How do you find the Least common multiple of #18m^2, 24nm#?

1 Answer
Nov 27, 2016

#lcm(18m^2,24nm) = 2^3*3^2*m^2*n=72m^2n#.

Explanation:

The #lcm# is the product of all the factors raised to the highest power they have in the given terms.

We can rewrite #18m^2# as #2*3^2*m^2#, and we can rewrite #24nm# as #2^3*3*n*m#.

The highest power of #2# appears in the 2nd term: #2^3#.
The highest power of #3# appears in the 1st term: #3^2#.
The highest power of #m# appears in the 1st term: #m^2#.
The highest power of #n# appears in the 2nd term: #n#.

The #lcm(18m^2,24nm)# is just the product of all of these pieces:

#lcm(18m^2,24nm) = 2^3*3^2*m^2*n=72m^2n#.

Bonus:

What happens if we simply multiply these two values together?

#18m^2*24nm=(2*3^2*m^2)*(2^3*3*n*m)#

We know this will be a multiple of both terms, but it's not going to be the lowest common one, because they both have some (prime) factors in common. We can reduce this product by dividing out those common pieces. Let's take this product and cross out the divisors the two terms have in common:

#(cancel(2)*3^2*m^2)*(2^3*3*n*m)#
They both have at least one #2#, so we cross a 2 out.

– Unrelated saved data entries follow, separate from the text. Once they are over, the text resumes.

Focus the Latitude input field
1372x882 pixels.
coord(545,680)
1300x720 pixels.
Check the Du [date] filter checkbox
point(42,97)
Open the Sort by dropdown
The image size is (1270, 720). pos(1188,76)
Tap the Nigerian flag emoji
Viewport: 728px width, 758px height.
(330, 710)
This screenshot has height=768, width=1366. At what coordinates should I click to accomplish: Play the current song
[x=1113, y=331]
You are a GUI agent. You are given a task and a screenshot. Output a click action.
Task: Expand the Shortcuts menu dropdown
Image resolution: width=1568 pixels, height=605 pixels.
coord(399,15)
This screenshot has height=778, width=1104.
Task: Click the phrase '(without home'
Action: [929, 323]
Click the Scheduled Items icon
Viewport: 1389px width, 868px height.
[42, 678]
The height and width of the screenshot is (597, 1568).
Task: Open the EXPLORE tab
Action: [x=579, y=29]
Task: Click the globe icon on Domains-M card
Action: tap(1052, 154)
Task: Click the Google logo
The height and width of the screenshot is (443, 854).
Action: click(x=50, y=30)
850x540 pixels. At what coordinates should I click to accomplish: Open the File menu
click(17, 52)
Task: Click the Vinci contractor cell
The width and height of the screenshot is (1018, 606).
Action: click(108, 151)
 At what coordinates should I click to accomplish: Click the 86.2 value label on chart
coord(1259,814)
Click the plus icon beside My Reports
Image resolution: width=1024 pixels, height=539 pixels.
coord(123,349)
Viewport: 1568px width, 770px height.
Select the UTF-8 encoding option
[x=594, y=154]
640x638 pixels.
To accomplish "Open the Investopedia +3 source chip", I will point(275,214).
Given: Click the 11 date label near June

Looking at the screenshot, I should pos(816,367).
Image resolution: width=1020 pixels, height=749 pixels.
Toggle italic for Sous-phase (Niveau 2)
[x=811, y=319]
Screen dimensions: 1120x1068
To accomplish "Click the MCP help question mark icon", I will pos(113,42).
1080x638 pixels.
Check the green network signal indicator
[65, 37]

#(color(grey)(cancel(2))*3^2*m^2)*(2^3*cancel(3)*n*m)#
Same goes for the #3#.

#(color(grey)cancel(2)*3^2*m^2)*(2^3*color(grey)cancel(3)*n*cancel(m))#
Only one has an #n#, but they both have at least one #m#. Cross this out.

We're left with #2^3*3^2*m^2*n#, which is the #lcm#. What we ended up crossing out is #2*3*m#, the product of the divisors the two terms had in common. In fact, this product is called the greatest common divisor (#gcd#). This leads us to an interesting formula:

#lcm(a,b)=(atimesb)/gcd(a,b)#,
or

#gcd(a,b)timeslcm(a,b)=atimesb#.

Basically, this says "the pieces that are crossed out #times# the pieces that are not crossed out #=# all the pieces". This formula is useful because the #gcd# is often easier to see.